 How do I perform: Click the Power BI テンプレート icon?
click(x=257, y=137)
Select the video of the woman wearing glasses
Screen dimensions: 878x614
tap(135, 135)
────────────────────
#### What is needed
Extract each line in the records above that contains the string "perform". Match case exactly.

#### Result below
 How do I perform: Click the Power BI テンプレート icon?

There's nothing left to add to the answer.